Greffier lors des débats : Mme Dominique COSTE.
Les parties ont été avisées que le prononcé public de la décision aurait lieu par mise à disposition au greffe le 30 Janvier 2014.
ARRÊT
Contradictoire,
Prononcé par mise à disposition au greffe le 30 Janvier 2014,
Signé par Monsieur François GROSJEAN, Président et Mme Dominique COSTE, greffier auquel la minute de la décision a été remise par le magistrat signataire.
***
FAITS, PROCEDURE ET PRETENTIONS
Monsieur [Y] et madame [W] constituaient durant leur concubinage une société civile immobilière (SCI Maud), dans laquelle ils détiennent chacun la moitié des parts.
Cette société faisait l'acquisition d'un immeuble à [Localité 2] dans lequel ils ont eu leur domicile, et qui demeure aujourd'hui, après leur séparation, le domicile de madame [W] et de leur fils.
Pour permettre l'acquisition, madame [W] a versé une somme de 129.587 euros représentant une partie du prix.
Une ordonnance de référé du 15 septembre 2006 nommait, à la demande de monsieur [Y], un administrateur provisoire ayant pour mission de convoquer une assemblée générale pour décider du sort de la SCI.
Par arrêt du 6 mars 2008, cette cour confirmait l'ordonnance et y ajoutant disait désigner l'administrateur 'jusqu'à ce que le fonctionnement de la société soit redevenu normal ou jusqu'à ce qu'une décision de dissolution de la société ait été prise'.
Sur assignation de madame [W], par jugement du 15 mars 2007, le tribunal de grande instance de Marseille condamnait la SCI à lui payer la somme de 129.587 euros avec intérêts au taux légal à compter du 2 février 2006, outre les dépens et une indemnité sur le fondement des dispositions de l'article 700 du Code de procédure civile.
Elle signifiait le jugement à l'adresse du siège social de la SCI, qui était aussi son domicile, sans le signifier à l'administrateur.
Le 11 mai 2011, elle faisait délivrer un commandement de saisie-immobilière à la SCI.

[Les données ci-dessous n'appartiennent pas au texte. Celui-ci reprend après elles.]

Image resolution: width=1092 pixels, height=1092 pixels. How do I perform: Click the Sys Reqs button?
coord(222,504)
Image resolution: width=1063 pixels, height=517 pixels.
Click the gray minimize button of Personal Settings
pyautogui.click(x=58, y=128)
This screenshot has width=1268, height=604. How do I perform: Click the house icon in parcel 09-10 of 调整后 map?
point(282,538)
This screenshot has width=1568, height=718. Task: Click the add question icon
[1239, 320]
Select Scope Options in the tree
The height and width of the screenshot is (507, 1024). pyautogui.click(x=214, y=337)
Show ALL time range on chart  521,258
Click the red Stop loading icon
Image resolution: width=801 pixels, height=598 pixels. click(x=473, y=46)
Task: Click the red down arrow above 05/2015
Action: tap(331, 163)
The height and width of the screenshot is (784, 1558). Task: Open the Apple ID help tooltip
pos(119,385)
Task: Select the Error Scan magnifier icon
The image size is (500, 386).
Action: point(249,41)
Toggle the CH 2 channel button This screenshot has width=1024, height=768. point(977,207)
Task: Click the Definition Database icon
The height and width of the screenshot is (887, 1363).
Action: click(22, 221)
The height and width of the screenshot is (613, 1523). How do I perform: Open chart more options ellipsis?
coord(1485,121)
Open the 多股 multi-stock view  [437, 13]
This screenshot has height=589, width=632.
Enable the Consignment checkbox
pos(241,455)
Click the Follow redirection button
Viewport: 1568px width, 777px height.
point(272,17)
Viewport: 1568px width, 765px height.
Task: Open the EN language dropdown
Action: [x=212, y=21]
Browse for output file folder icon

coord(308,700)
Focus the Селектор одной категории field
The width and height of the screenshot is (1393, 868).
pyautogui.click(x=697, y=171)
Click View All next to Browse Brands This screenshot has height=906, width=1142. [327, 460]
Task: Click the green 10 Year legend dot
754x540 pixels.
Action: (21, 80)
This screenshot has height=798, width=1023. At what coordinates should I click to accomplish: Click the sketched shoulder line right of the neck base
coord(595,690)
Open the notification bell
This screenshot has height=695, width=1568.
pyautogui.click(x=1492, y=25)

Un jugement du juge de l'exécution du tribunal de grande instance de Marseille en date du 15 novembre 2011, après avoir relevé le caractère malicieux de la signification du jugement, et par suite l'irrégularité de celle-ci, annulait le commandement.
Par jugement du tribunal de grande instance de Marseille du 26 janvier 2010, confirmé en appel, madame [W] a été condamnée à payer à la SCI certaines sommes au titre d'une indemnité d'occupation.
*
Par exploit du 25 juillet 2011, monsieur [Y] a formé tierce opposition à l'encontre du jugement du 15 mars 2007 devant le tribunal de grande instance de Marseille.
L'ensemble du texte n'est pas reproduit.